| TASK ITEM |
In your copy of the data, omit the pictures and keep all else exactly as given.

| Source data |
Start of Block
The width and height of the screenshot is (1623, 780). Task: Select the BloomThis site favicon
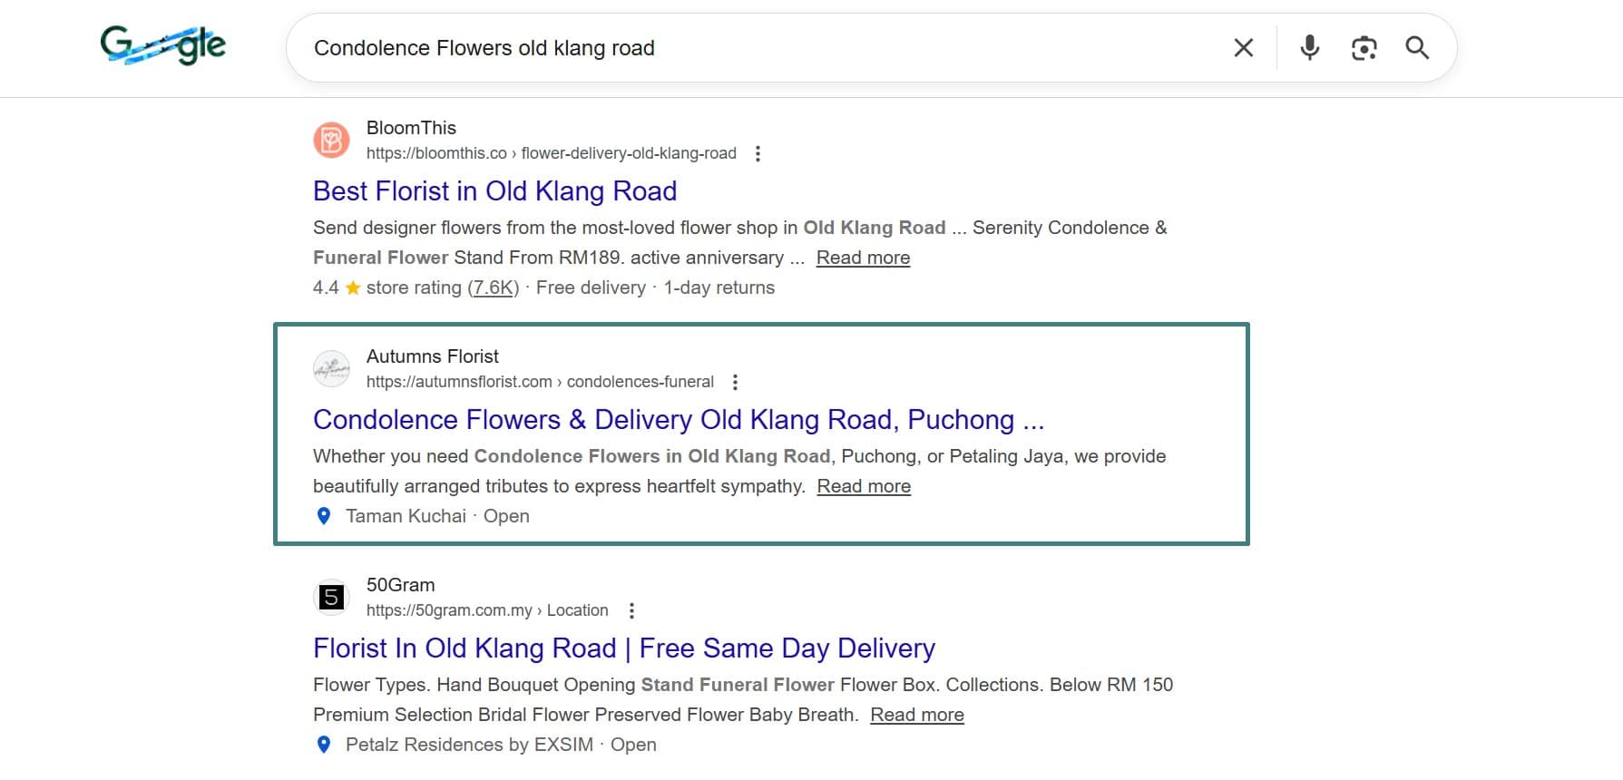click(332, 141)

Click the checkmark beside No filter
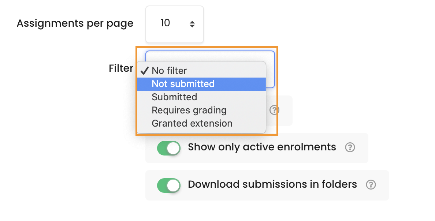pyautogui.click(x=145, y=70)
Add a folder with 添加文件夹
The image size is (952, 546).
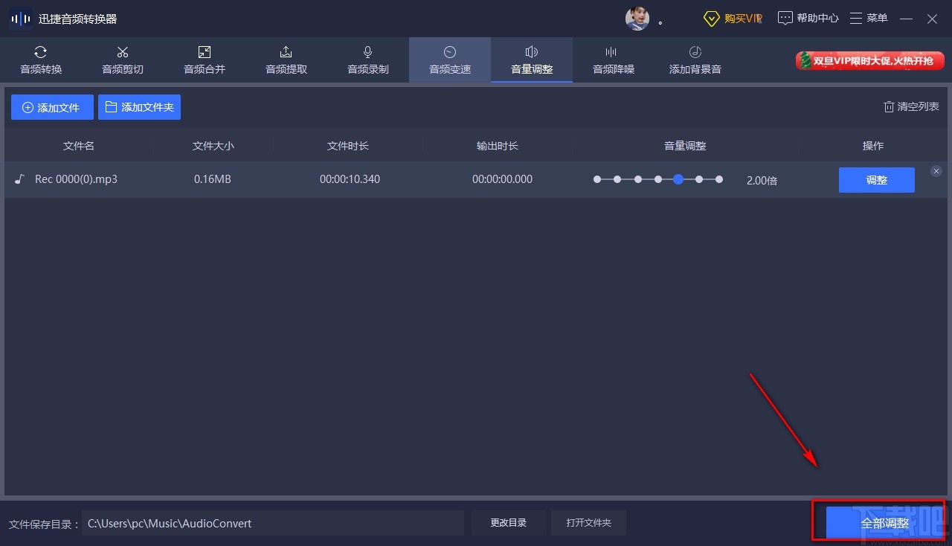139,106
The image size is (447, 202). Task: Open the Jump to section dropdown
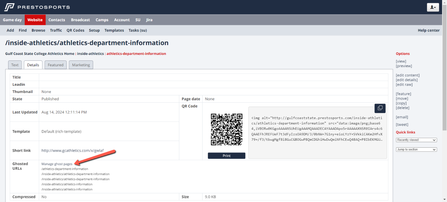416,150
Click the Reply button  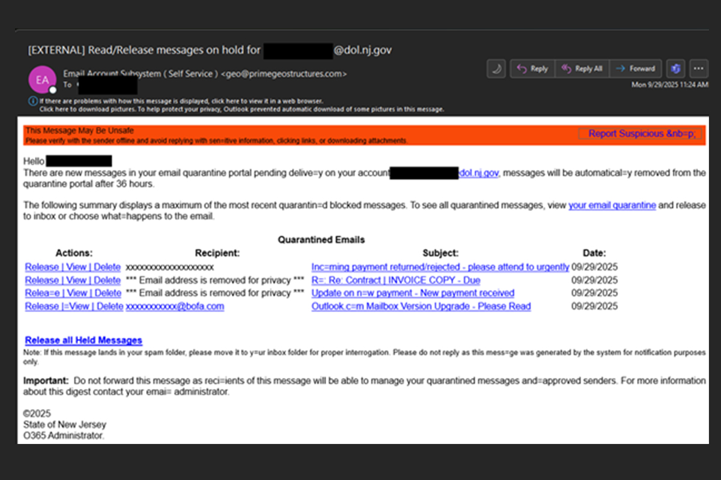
End of Block
| RESULT |
The width and height of the screenshot is (1623, 780). Task: Select the BloomThis site favicon
click(332, 141)

Click the checkmark beside No filter
pyautogui.click(x=145, y=70)
Add a folder with 添加文件夹
The image size is (952, 546).
139,106
The image size is (447, 202). Task: Open the Jump to section dropdown
416,150
Click the Reply button  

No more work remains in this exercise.